◆ **Work required**: Repeat the records below verbatim and include no pictures.

Records from a data collection

══════

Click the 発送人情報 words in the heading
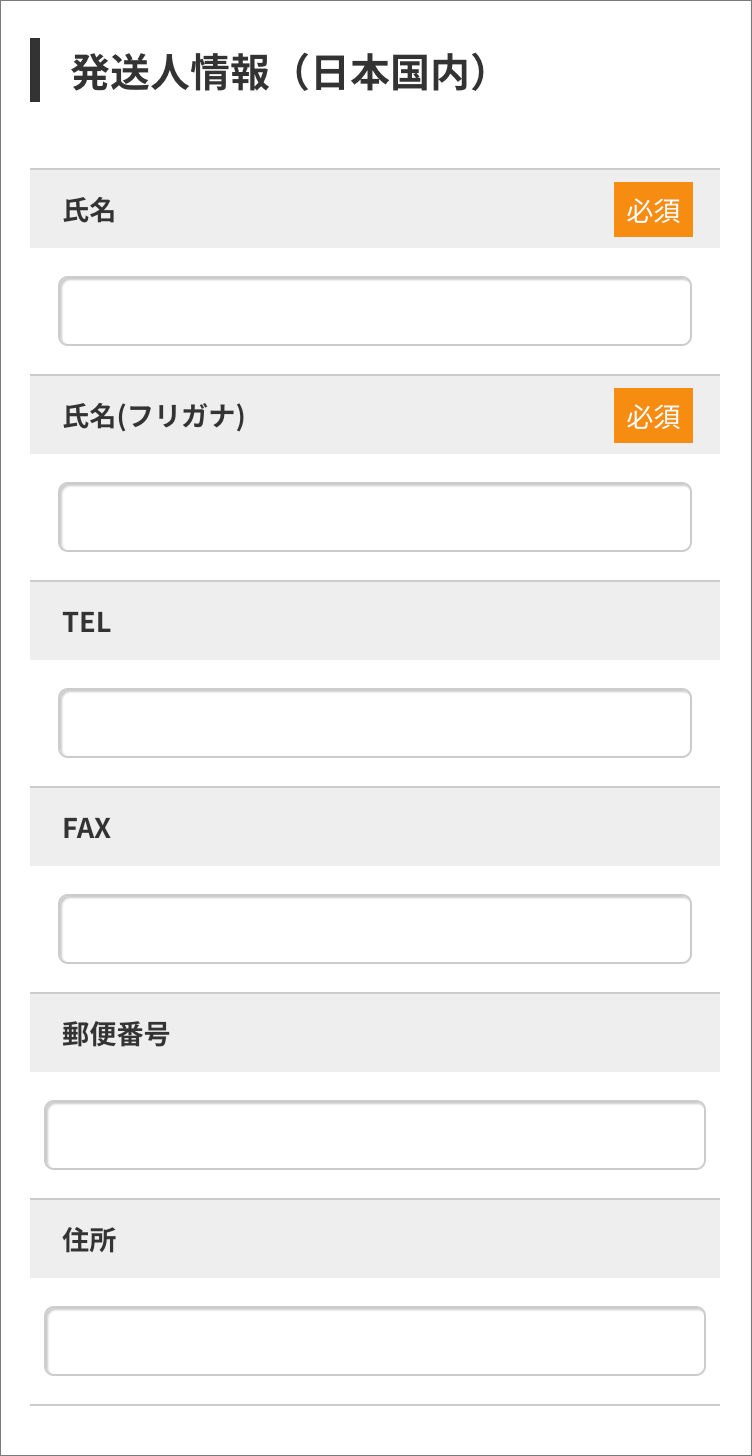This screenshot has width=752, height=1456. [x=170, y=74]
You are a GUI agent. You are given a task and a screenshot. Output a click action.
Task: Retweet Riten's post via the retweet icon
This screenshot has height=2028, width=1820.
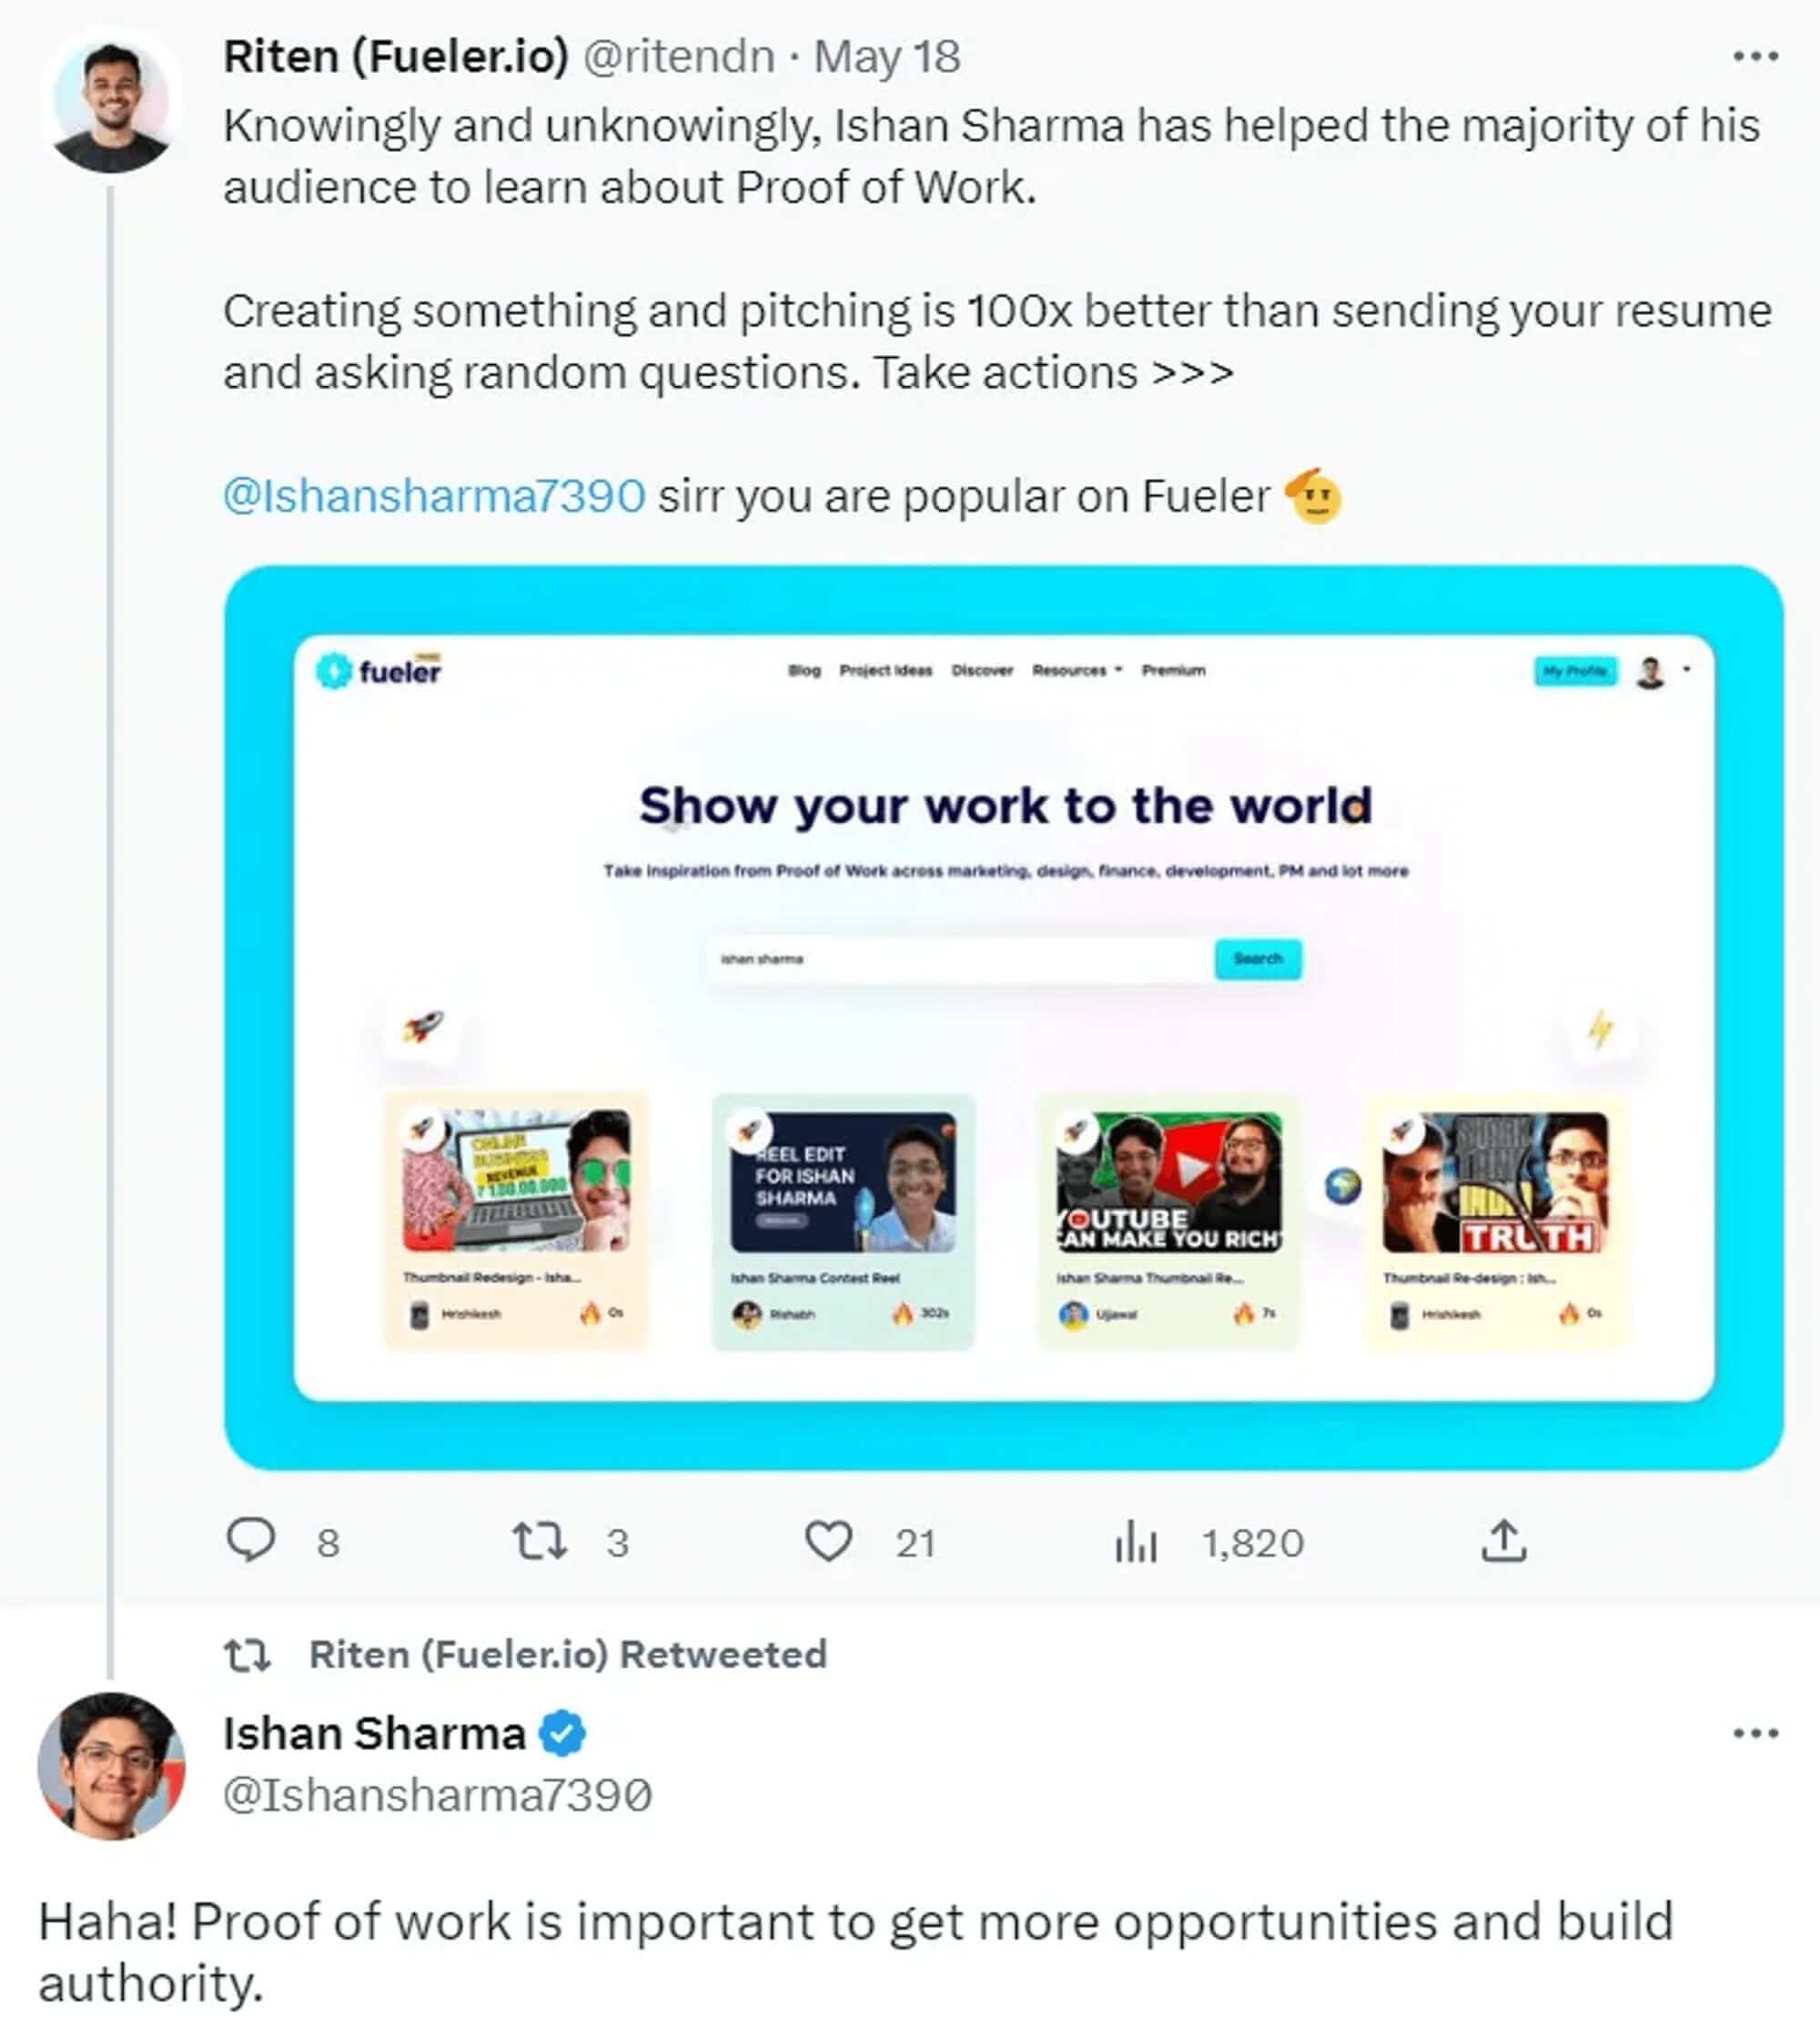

══════

◆ **Result of the exercise**:
Click the 発送人情報 words in the heading
This screenshot has width=752, height=1456. [x=170, y=74]
You are a GUI agent. You are given a task and a screenshot. Output a click action.
Task: Retweet Riten's post via the retweet icon
This screenshot has height=2028, width=1820.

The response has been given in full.